Als de camping in 1996 verhuist naar de huidige plek, moeten alle houten huisjes worden verreden op aanhangwagens. “Ik weet nog hoe bomen moesten worden omgezaagd omdat het allemaal tóch net niet paste”, vertelt de oud-bestuurder terwijl hij samen met Toon naar oude verhuisfoto’s kijkt. “Kijk, hier staan we achter de nieuwe bar. Wat zien we er nog jong uit! En dit is het oude wc-gebouw van de vorige locatie, die balken hebben we gebruikt voor het café hier.”
Gezinnen
Het toerisme is de afgelopen decennia wel flink veranderd, zien de heren. “Waar het vroeger alleen hippies waren die uit India kwamen en hier hun busje neerzetten, hebben we inmiddels hele velden voor campers waar gezinnen in kamperen”, vertelt Toon. Hij vraagt zich af waar al die jeugd van toen is gebleven. “Maar”, vult Harry aan, “naast ons café staan nog steeds tafels waar de jeugd lekker kan blowen.”

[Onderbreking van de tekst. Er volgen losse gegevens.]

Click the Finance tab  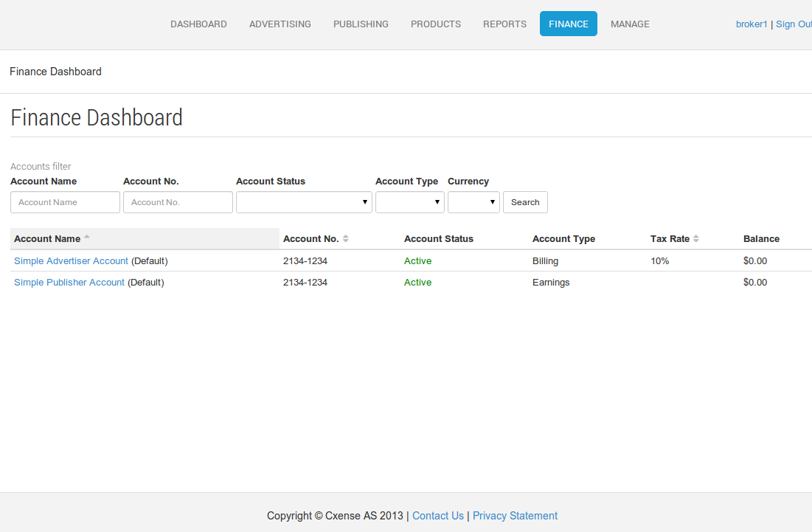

Inmiddels is de camping behoorlijk uitgebreid en is er onder andere een heel eiland opgespoten: “Ik dacht nooit dat dat zó veel werk zou zijn, maar ik ben heel trots als ik hier nu sta”, zegt Toon als hij het eiland laat zien dat pal naast de snelweg ligt. “Vroeger konden we zo het water over kijken toen IJburg er nog niet lag, inmiddels zijn we echt ingebouwd door de stad.”
Vertrouwen
De camping is uniek, dat is iets wat zeker is. Maar het is niet de enige stadscamping. Er zijn nog vier andere campings in Amsterdam: “Van die vijf kan er best ééntje vanaf”, vertelt Toon. “Maar niet onze, Zeeburg moet altijd blijven.” Hij heeft er het vertrouwen in dat dat ook de komende jaren goed zal blijven gaan. “Ik woon immers op de camping, dus kan altijd een oogje in het zeil houden.”
Toon zal een functie binnen de stichting vervullen, en ook Harry hoopt over een paar jaar de camping nog steeds erbij te zien liggen als nu: “Volgens mij is alles namelijk wel af inmiddels.”